Final PCOS GWAS reporter libraries from each replicate experiment were pooled at equimolar 2 nM concentrations. We sequenced the PCOS GWAS reporter libraries on Illumina NextSeq 2000 using 50 bp PE sequencing.

Alignments and STARR-seq analysis

To estimate regulatory activity in the targeted PCOS GWAS regions, we used the abundance of the fragments expressed as RNA in the reporter library relative to their abundance in the assay library, outlined figure S7. First, we aligned the PCOS GWAS assay library and the PCOS GWAS reporter library individually to the human genome (hg38) using bowtie2. We filtered reads with a quality score of Q > = 30, and outside the centromeres and blacklisted regions. These reads were used for the downstream analysis. We used picardtools109 to mark and call duplicates. RPKM normalized STARR-seq read density was computed at single base pair resolution using deepTools110 utility bamCoverage. We used CRADLE48 package to correct biases and call peaks with the following options. We then estimated differential STARR-seq activity across the regions as fold change using DESeq49. For visualizing the sequencing data, we have included the raw and RPKM normalized bigwigs on the UCSC genome browser link in the data availability statement (Figure S7). To represent the CRADLE normalizations, we included CRADLE-corrected bigwigs for input and output STARR-seq libraries separately as well as for input library subtracted from the output library (Figure S7). For each region identified to have STARR-Seq regulatory activity measured by DESeq, we compared PCOS STARR-seq results from both COV434 and H295R cell lines to ATAC-Seq datasets generated for these cell lines. We also compared the STARR-Seq results to the regulatory regions across ENCODE (V4) for both cell lines and primary tissues.

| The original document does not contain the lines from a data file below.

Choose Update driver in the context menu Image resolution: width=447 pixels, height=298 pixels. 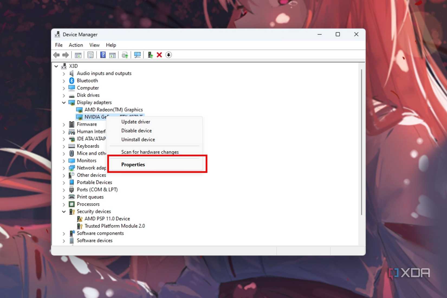(136, 122)
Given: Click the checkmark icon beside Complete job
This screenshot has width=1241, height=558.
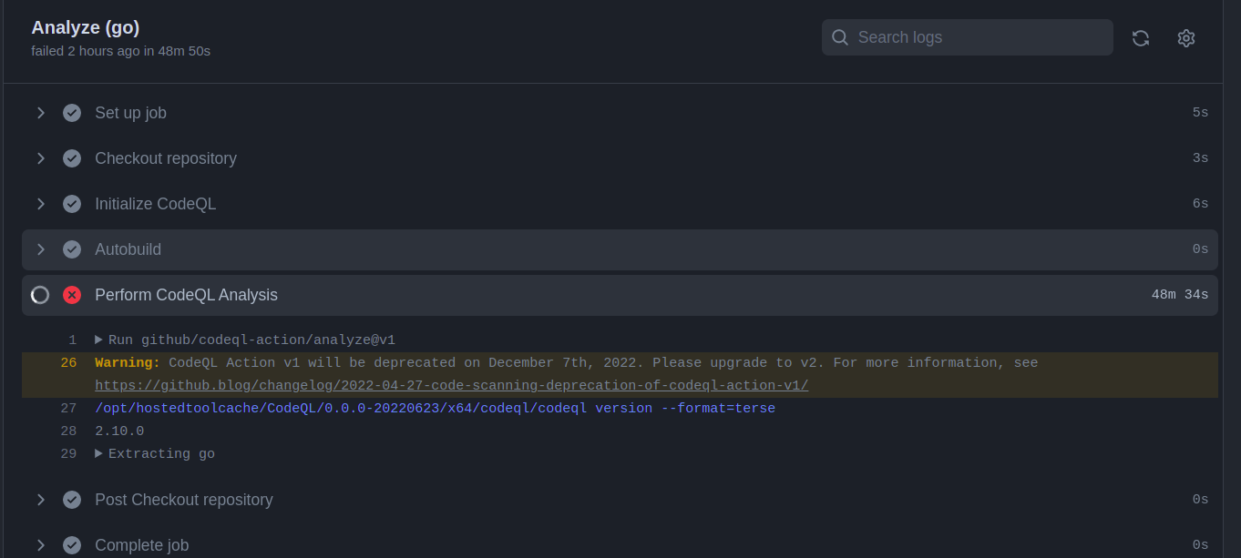Looking at the screenshot, I should pyautogui.click(x=72, y=544).
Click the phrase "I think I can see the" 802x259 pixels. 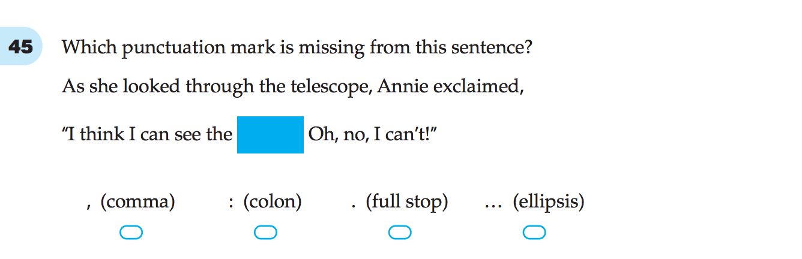pos(147,134)
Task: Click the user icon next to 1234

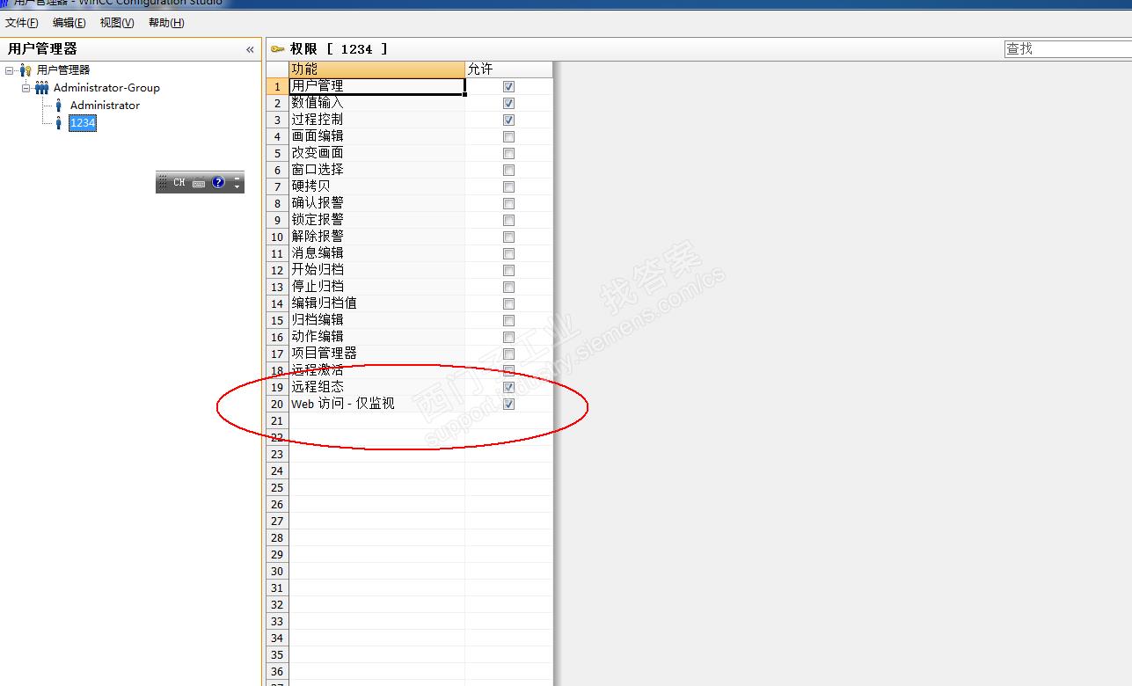Action: (59, 123)
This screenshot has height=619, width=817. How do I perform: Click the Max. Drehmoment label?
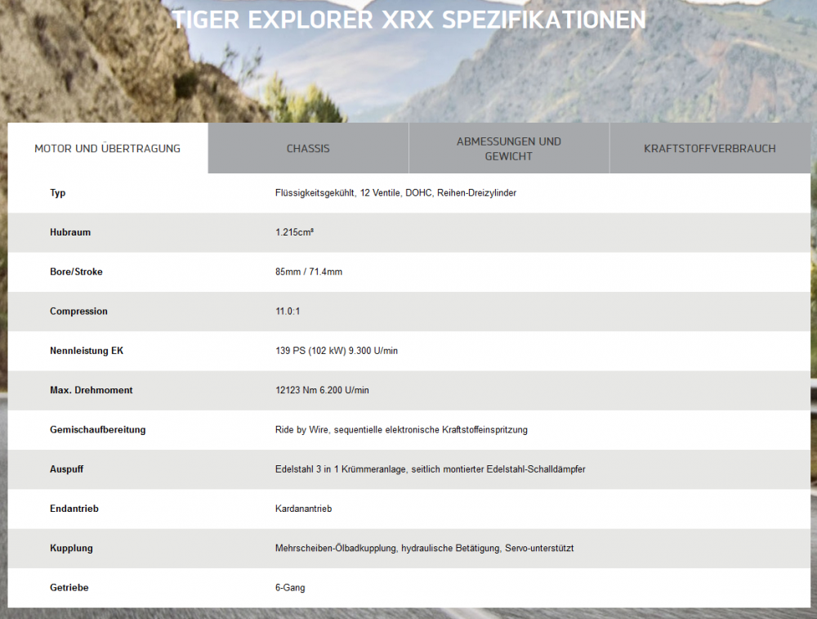91,390
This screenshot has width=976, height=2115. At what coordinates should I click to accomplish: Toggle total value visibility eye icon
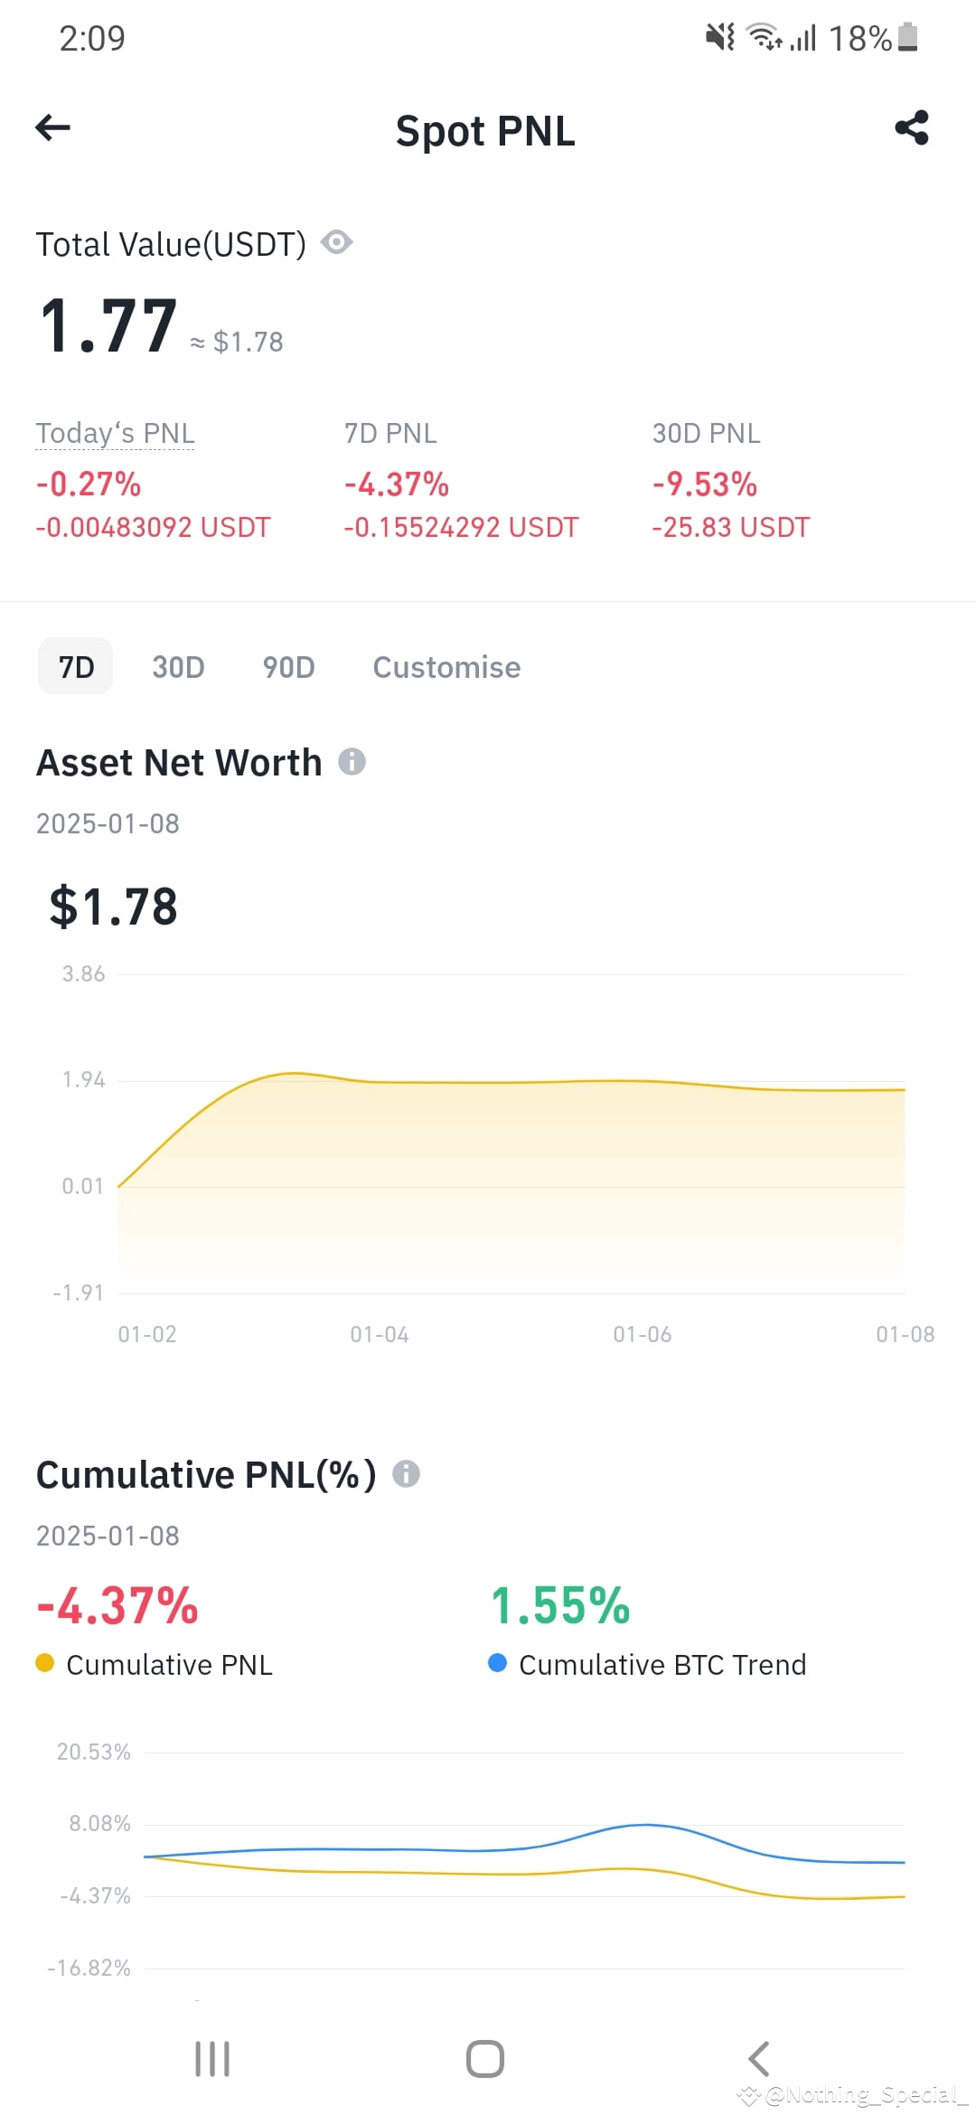337,242
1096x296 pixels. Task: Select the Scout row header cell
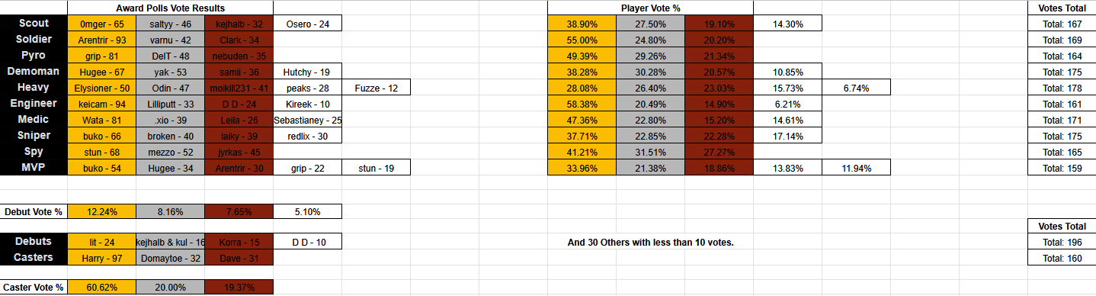tap(34, 24)
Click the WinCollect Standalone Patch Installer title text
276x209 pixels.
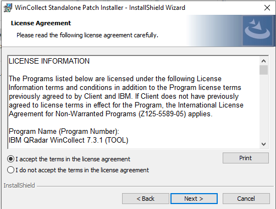(100, 8)
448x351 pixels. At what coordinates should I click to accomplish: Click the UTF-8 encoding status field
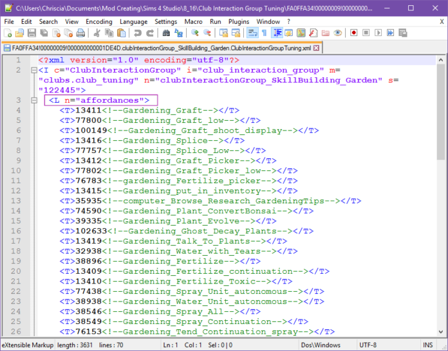tap(368, 345)
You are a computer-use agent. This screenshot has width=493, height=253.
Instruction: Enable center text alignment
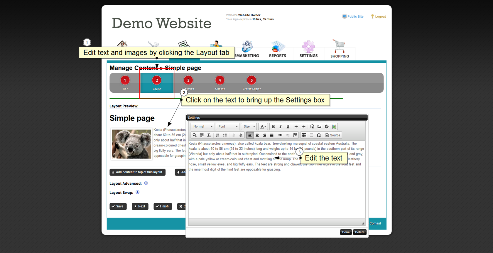click(257, 135)
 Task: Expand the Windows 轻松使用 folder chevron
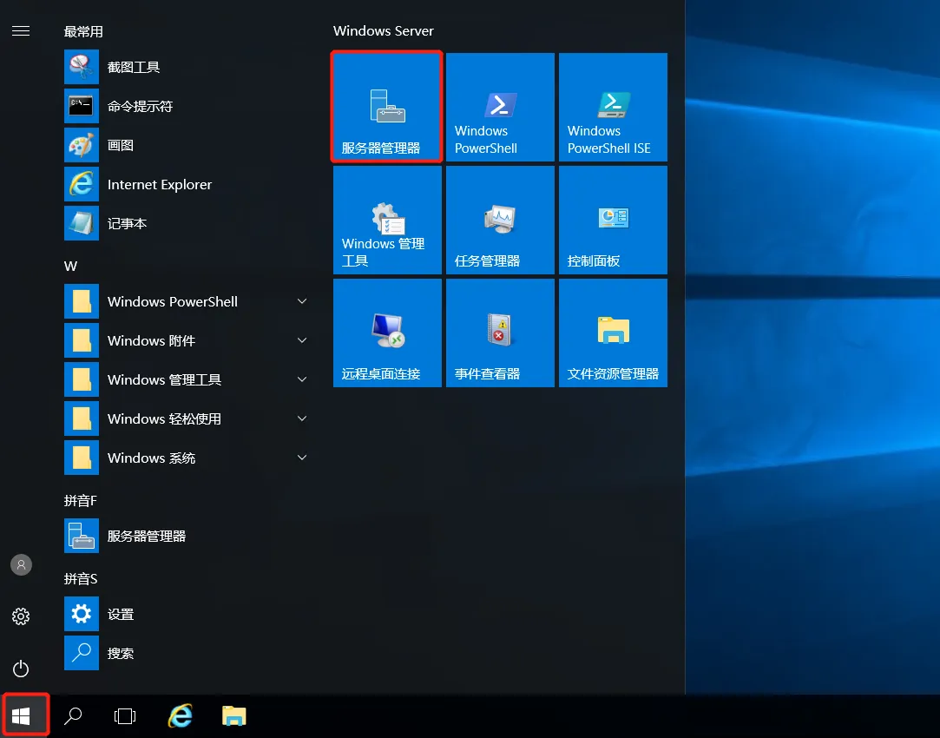pyautogui.click(x=302, y=418)
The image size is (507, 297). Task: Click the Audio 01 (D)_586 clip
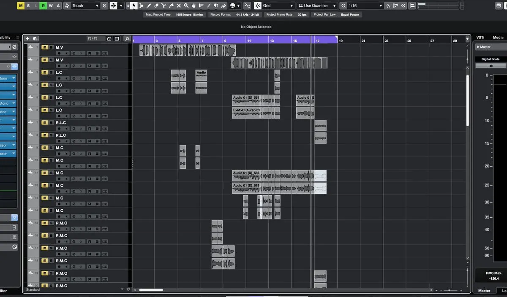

PCOS case-control variant association testing within candidate regulatory regions

To identify any association between genetic variants within functional STARR-seq regulatory elements and PCOS, we performed genetic association analyses. The selection criteria, clinical features and genotyping in 983 PCOS cases and 2951 controls from our previous stage 1 GWAS discovery cohort has been reported (Hayes, 2015). In brief, genotyping was performed using the Illumina OmniExpress (HumanOmniExpress-12v1_C) array9. Genotype imputation was performed using minimac4111 on the Michigan Imputation Server112 for phasing via Eagle113 using the TOPMED freeze 8 reference panel114,115. Variants were filtered to remove any SNPs with imputation quality (R2) less than 0.8 and restricted to STARR-seq regions of regulatory activity. The adjusted p-value threshold was calculated based on the regulatory elements identified in each cell line as having increasing or decreasing regulatory activity (Supplementary Data 7). PCOS association was tested within candidate regulatory regions. Single variant associations were carried out using PLINK116 on common variants (minor allele frequency [MAF] > 1%) using logistic regression with PCOS as the outcome variable and age, BMI, and five principal components (PCs)117 as covariates. To control for false-positive discoveries, results were adjusted for Bonferroni correction thresholds. The number of PCOS cases was 983 rather than 984 reported in Hayes et al. 2015, because we updated the IBD exclusion criterion from 3rd degree relatives to 4th degree relatives resulting in the exclusion of 1 PCOS case.

Colocalization testing

To test for association between two datasets to identify likely causal SNP between two traits, we used a bayesian colocalization method55. For the PCOS-associated variants, we used the list of variants and its associated statistics from the above result for all variants with P < 0.3 (Table 3). We used the standard options for the colocalization testing. For the eQTL dataset, we used publicly available expression quantitative association data from the GTEx consortium GTEx Analysis V8 (dbGaP Accession phs000424.v8.p2, accessed on June 7, 2020). The GTEx dataset contains cis-eQTL data from ~900 American donors of mostly European Ancestry (~85%) across 49 tissues and of varying ages. We applied coloc, a Bayesian test for colocalization to identify the probability of a shared causal signal between the PCOS-regulatory element-associated variant and eQTL variants. We used the coloc.abf() function in the coloc R package with the default assignment of prior probabilities for a SNP being associated with each trait from the Coloc package. All analyses with a colocalization posterior probability (PP.4) > 0.3 using eQTL data from all tissues, adrenal tissue and ovarian tissue were reported in Table 4.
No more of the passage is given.